▸ Work task
Once the line containing "Результаты (52, 103)" is found, retype it and each line after it through the last entry below, word for word, and nothing else.
═══ Material provided
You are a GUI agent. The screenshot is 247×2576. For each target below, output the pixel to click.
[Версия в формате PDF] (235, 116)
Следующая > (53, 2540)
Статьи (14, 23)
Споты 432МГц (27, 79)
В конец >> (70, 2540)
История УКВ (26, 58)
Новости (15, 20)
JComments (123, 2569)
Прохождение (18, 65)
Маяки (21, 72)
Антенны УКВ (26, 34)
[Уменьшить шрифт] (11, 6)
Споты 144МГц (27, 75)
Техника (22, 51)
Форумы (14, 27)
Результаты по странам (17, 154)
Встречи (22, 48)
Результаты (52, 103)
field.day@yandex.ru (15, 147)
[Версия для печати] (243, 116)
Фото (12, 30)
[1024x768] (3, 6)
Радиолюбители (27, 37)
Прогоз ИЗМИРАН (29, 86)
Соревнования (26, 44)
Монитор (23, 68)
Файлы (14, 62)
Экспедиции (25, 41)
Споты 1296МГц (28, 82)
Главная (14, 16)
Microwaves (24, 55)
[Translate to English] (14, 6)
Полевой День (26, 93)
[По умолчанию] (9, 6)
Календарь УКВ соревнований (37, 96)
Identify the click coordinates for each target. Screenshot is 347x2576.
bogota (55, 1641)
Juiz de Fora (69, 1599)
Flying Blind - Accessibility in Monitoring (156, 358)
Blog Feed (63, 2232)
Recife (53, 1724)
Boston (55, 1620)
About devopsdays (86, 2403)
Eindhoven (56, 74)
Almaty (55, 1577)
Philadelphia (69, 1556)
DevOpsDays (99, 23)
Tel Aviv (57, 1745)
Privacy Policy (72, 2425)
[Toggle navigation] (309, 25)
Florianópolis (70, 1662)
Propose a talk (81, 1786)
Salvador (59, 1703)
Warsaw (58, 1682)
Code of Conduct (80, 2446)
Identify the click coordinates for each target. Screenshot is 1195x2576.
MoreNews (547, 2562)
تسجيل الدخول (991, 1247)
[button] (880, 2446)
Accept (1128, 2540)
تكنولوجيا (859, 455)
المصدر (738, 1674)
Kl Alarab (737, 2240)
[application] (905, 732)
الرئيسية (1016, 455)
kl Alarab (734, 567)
══════
▸ Exercise output
Результаты (52, 103)
field.day@yandex.ru (15, 147)
[Версия для печати] (243, 116)
Фото (12, 30)
[1024x768] (3, 6)
Радиолюбители (27, 37)
Прогоз ИЗМИРАН (29, 86)
Соревнования (26, 44)
Монитор (23, 68)
Файлы (14, 62)
Экспедиции (25, 41)
Споты 1296МГц (28, 82)
Главная (14, 16)
Microwaves (24, 55)
[Translate to English] (14, 6)
Полевой День (26, 93)
[По умолчанию] (9, 6)
Календарь УКВ соревнований (37, 96)
Identify the click coordinates for each target. Screenshot is 347x2576.
bogota (55, 1641)
Juiz de Fora (69, 1599)
Flying Blind - Accessibility in Monitoring (156, 358)
Blog Feed (63, 2232)
Recife (53, 1724)
Boston (55, 1620)
About devopsdays (86, 2403)
Eindhoven (56, 74)
Almaty (55, 1577)
Philadelphia (69, 1556)
DevOpsDays (99, 23)
Tel Aviv (57, 1745)
Privacy Policy (72, 2425)
[Toggle navigation] (309, 25)
Florianópolis (70, 1662)
Propose a talk (81, 1786)
Salvador (59, 1703)
Warsaw (58, 1682)
Code of Conduct (80, 2446)
Identify the click coordinates for each target. Screenshot is 1195x2576.
MoreNews (547, 2562)
تسجيل الدخول (991, 1247)
[button] (880, 2446)
Accept (1128, 2540)
تكنولوجيا (859, 455)
المصدر (738, 1674)
Kl Alarab (737, 2240)
[application] (905, 732)
الرئيسية (1016, 455)
kl Alarab (734, 567)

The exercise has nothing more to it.